Best known as a multi-instrumental member of Tortoise and a pillar of the Chicago jazz and experimental music scene, Jeff Parker has been incomparably prolific over the last 20+ years while merely producing 5 albums as a “lead artist” (just 2 since 2005, including 2016’s duo recording with Rob Mazurek on Rogue Art). “Lead artist” is in quotes here, because though his name is seldom seen in marquees, his distinctive guitar sound has been essential to every project he’s been part of. It was in that sense that we at International Anthem came to work with Parker during the production of Makaya McCraven’s In The Moment, an album which ultimately showcased said essentialness (of Parker’s “side man” sound) on 9 of its 19 tracks.
Over the course of the In The Moment sessions in 2013 and 2014, Parker was slowly transitioning his personal belongings from Chicago to a new home in Los Angeles. It was when finally settled that he found opportunity to re-open some home recordings and beat projects that had been dormant on his hard drive for years (early versions of some could have been heard in the late ‘00s on his Myspace page). Parker had long been in silent study of vinyl sampling and beat conduction, but perhaps it’s no coincidence that new residence in a city aflame with experimental R&B, jazz and electronic fusers (i.e. L.A., e.g. Brainfeeder, Leaving Records, Low End Theory) spurred him to dig back in to the practice and produce with more purpose.
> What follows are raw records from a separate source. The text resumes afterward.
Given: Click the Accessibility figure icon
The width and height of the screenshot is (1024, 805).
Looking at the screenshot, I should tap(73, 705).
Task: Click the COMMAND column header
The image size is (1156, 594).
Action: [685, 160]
By early 2015 Parker had refined several compositional ideas around his samples, and enlisted local friend Paul Bryan (Aimee Mann, Meshell Ndegeocello) to engineer and play bass guitar in sessions with Chicago ex-pat saxophonist, Thelonious Monk Institute protégé Josh Johnson (Miguel Atwood-Ferguson, Esperanza Spaulding)and drummer Jamire Williams (Robert Glasper, Carlos Niño. The recordings were conducted to capture composed passages as well as free playing that used Parker’s beats and sample suites as improvisational criterion. After completing 7 songs with the band, the last of which with vocals from his daughter Ruby Parker recorded in Chicago by John McEntire, Parker named the project The New Breed (after a clothing store his late father Ernie owned and operated in the ‘70s)and finished the album by stitching the band tracks together with intermittent pieces of beat memories from his archive.
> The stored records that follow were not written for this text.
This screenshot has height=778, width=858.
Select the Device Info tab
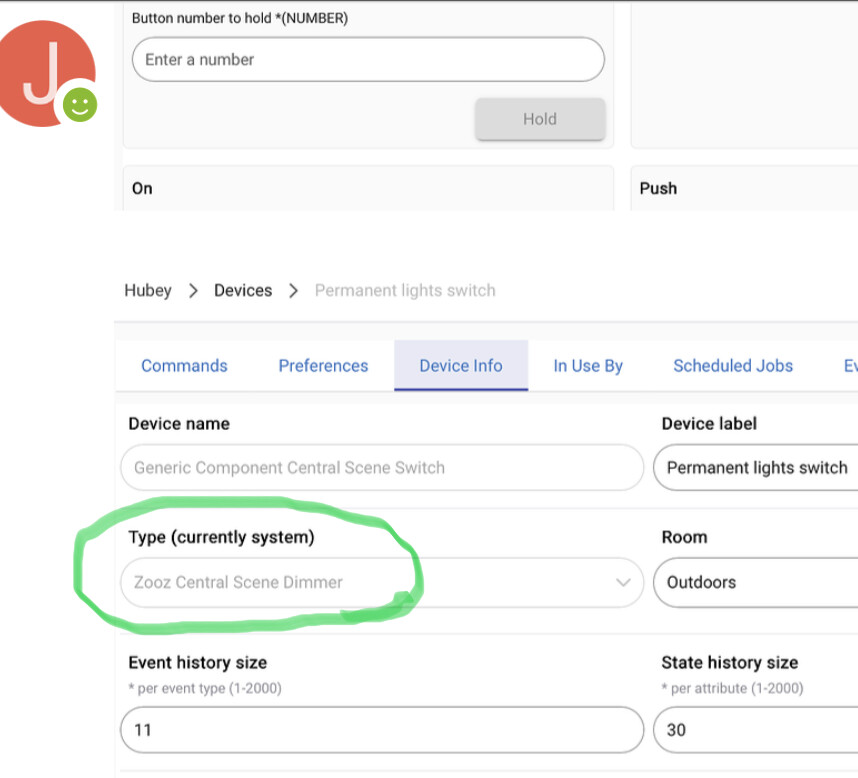461,366
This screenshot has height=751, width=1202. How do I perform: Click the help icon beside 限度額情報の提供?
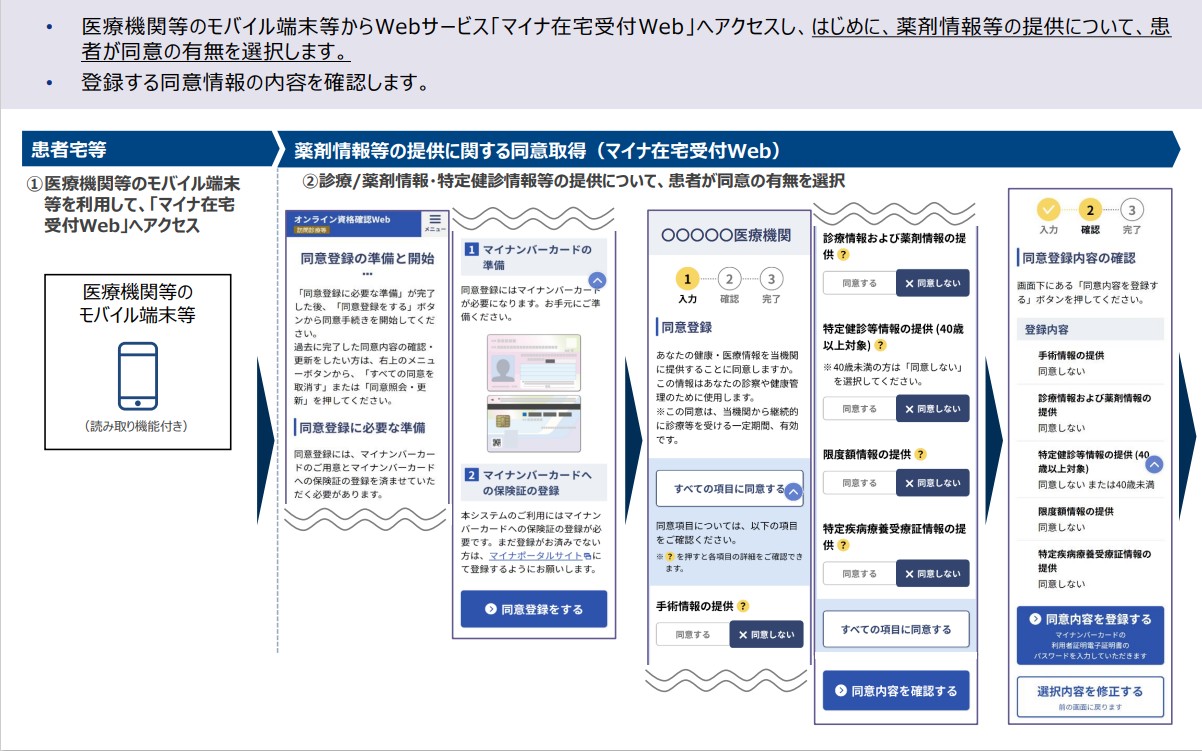[x=920, y=455]
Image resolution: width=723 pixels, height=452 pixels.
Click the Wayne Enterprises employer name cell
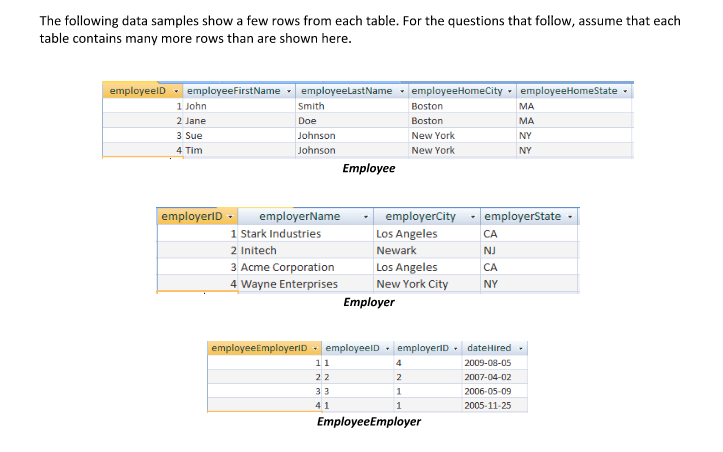click(288, 284)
The final presentation is a retrospective tapestry that explores Parker’s past both musically – as a potent compositional tribute to his influences (J Dilla, Thelonious Monk, Charles Stepney)held together by literal fragments of his life’s work – and patrilineally – as a collaboration with his kin held together by clippings from the family photo album. The New Breed is Jeff Parker’s most vibrant and comprehensively personal work yet, appropriately the first in 11 years with only his name in the “lead artist” column.